Dominik Tarczyński zrugał dziennikarza „Faktów”. Wystarczyło jedno pytanie

– Proszę nie być niegrzecznym! – powiedział zdenerwowany Dominik Tarczyński do Macieja Knapika z „Faktów” TVN. Co tak wkurzyło europosła PiS?

Lasy Państwowe gotowe na kampanię

Dziwaczny klimat wytworzył się wokół Lasów Państwowych. Dziwaczny, z może właśnie…typowy dla obecnej władzy. Jak się okazuje, jest to kolejna instytucja publiczna otwarcie wspiera w wyborach Zjednoczoną Prawicę. Jej szef, a przy okazji działacz Solidarnej Polski Józef Kubica na ostatniej konferencji prasowej ekscytował się…nadchodzącymi wyborami i otwarcie przyznał, że wierzy w zwycięstwo obozu rządzącego.

– W tej chwili jest taka sytuacja, że rząd Zjednoczonej Prawicy poparł naszą inicjatywę w obronie polskich lasów. O czym to świadczy? Że jesteśmy silni, jesteśmy gotowi, żeby wygrać wielką batalię wyborczą, jesień 2023. Myślę, że polska prawica pokaże swoją wielką moc – przemówił na ostatniej konferencji dyrektor Lasów Państwowych.

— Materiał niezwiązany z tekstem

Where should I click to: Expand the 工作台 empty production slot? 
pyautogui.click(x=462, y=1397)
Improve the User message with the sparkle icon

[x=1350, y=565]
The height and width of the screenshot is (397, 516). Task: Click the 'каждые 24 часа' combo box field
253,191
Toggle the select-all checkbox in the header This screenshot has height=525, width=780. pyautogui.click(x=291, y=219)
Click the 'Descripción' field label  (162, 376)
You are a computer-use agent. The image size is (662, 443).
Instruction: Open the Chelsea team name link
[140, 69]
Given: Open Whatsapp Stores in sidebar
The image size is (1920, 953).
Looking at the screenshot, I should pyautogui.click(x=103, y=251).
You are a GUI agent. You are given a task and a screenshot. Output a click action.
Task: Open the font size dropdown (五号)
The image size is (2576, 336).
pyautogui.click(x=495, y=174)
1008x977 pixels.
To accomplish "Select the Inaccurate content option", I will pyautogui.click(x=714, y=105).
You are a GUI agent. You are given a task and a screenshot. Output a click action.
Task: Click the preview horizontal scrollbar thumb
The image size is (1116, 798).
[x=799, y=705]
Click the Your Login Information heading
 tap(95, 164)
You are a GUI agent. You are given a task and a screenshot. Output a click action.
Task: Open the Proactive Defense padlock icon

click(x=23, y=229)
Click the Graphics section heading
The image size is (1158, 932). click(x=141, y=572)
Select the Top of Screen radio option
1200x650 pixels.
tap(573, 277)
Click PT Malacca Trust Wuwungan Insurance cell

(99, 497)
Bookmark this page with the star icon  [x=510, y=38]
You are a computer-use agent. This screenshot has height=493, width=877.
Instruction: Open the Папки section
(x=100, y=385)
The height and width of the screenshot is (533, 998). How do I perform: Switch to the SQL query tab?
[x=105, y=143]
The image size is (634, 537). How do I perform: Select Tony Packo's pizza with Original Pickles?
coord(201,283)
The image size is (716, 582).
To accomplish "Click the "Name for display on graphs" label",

„Kolejna publiczna instytucja wprost zaangażowana w polityczną kampanię na rzecz obozu rządzącego. Ci, którzy wykorzystują i angażują politycznie instytucje powołane, by służyć wszystkim Polakom, powinni odpowiadać za przekroczenie uprawnień” – skomentowała na Twitterze dziennikarka Wirtualnej Polski Bianka Mikołajewska.

I trudno nie podpisać się pod tym stwierdzeniem.

Tarczyński myślał, że jest w TVP?

W środę na konferencji prasowej Dominika Tarczyńskiego i Rafała Bochenka o sprawę zaangażowania politycznego dyrektora Lasów Państwowych polityków Zjednoczonej Prawicy zapytał dziennikarz „Faktów” TVN.

– Chciałem zapytać o Lasy Państwowe zgłosił się podczas konferencji prasowej.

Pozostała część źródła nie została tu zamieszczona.